1から2ポンド未満オーバーの場合は、オーバーした選手のギャランティの25%がパスした選手の方に渡り、試合は成立となる。
2ポンドから3ポンド未満オーバーの場合は、オーバーした選手のギャランティの30%がパスした選手の方に渡り、試合が成立するか否かはパスした選手が決める。試合が不成立になってもパスした選手はギャランティと勝利ボーナスのそれぞれ50%ずつ貰える。オーバーした選手のファイトマネーはゼロ。

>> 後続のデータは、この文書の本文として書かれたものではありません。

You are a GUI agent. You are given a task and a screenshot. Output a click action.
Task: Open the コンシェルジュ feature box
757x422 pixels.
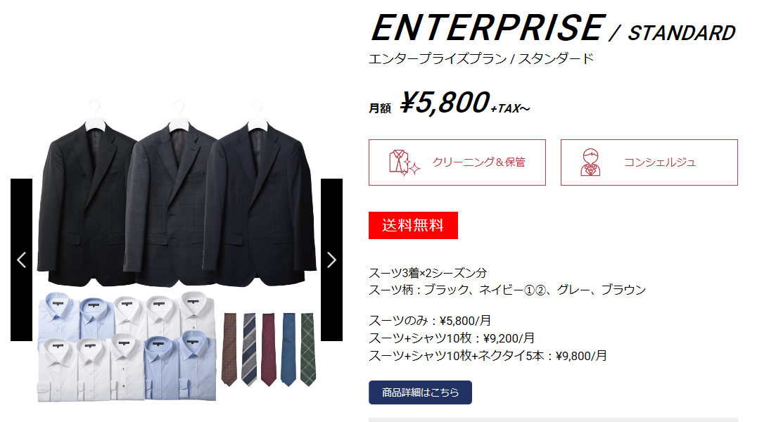649,162
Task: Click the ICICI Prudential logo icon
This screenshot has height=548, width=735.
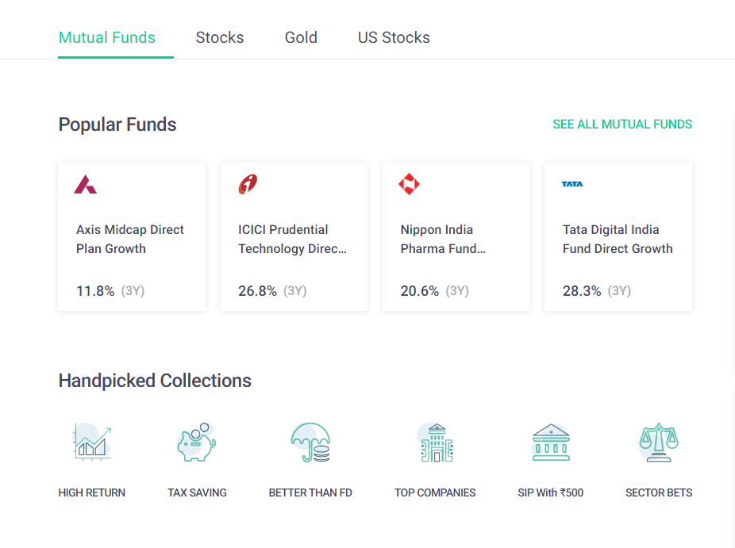Action: tap(248, 185)
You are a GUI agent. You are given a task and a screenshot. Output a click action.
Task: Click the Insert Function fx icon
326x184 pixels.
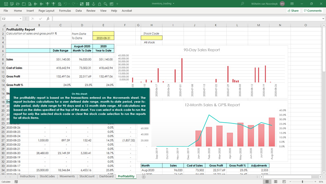[48, 18]
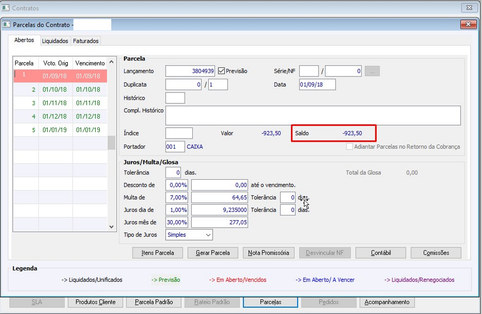
Task: Open Nota Promissória
Action: click(x=268, y=253)
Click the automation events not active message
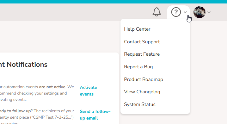Image resolution: width=227 pixels, height=124 pixels. (37, 93)
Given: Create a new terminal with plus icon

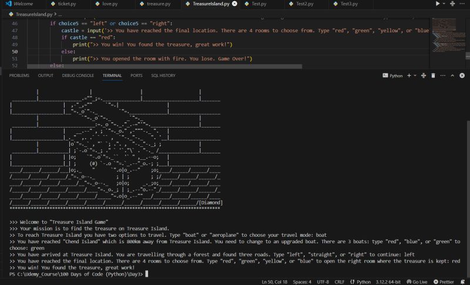Looking at the screenshot, I should (409, 75).
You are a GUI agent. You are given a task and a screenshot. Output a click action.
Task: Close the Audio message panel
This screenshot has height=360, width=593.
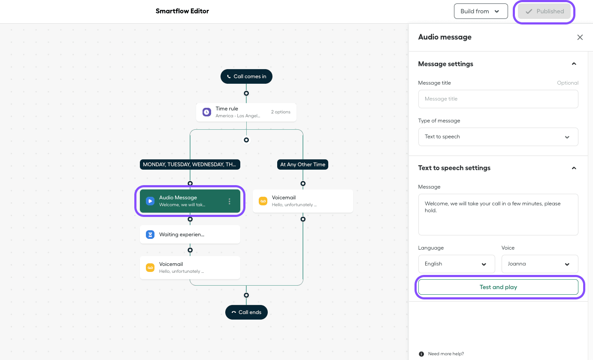click(580, 37)
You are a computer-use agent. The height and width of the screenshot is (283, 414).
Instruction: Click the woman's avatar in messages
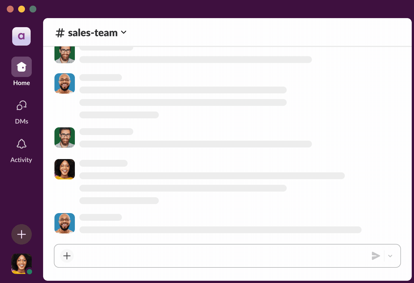click(65, 169)
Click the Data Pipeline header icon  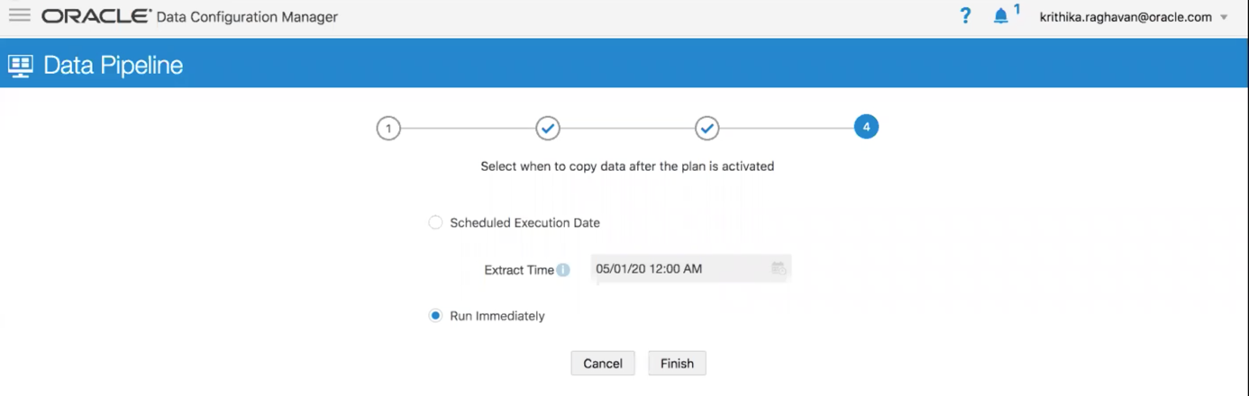[20, 66]
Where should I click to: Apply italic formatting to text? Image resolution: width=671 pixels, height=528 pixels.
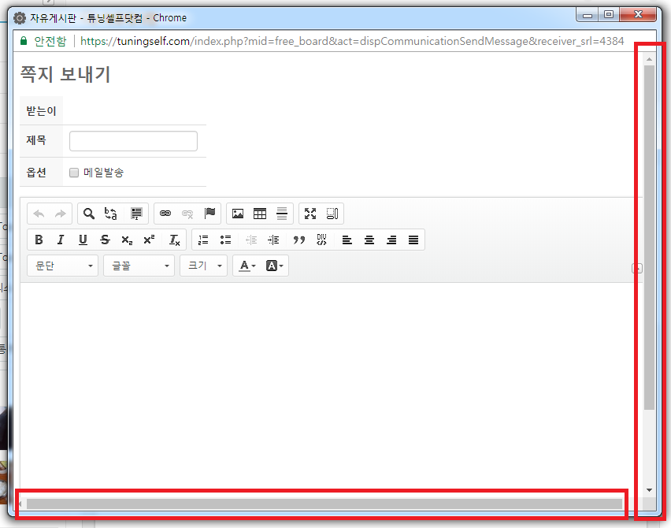point(61,240)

3ポンド以上は自動的に試合は不成立となり、パスした選手はギャランティと勝利ボーナス満額貰えるが、オーバーした選手は失格なんで、ファイトマネーはゼロ。」
 
これは、現在は回転休業状態と言える、某アジアの団体の契約書に織り込まれていた計量オーバーに関しての項目です。
 
計量オーバーの場合のファイトマネーの支払いに関しては、欧米ではどのように処理されるのか?
 
これに関しては、場所によりけりと団体側の契約に記してあるケースなど、色々とあるんですが、業界全体のスタンダードは、計量パスして試合日に試合ができる状態だった選手には、ギャランティを満額支払うなんです。
 
これについては後ほど詳しく書きたいと思います。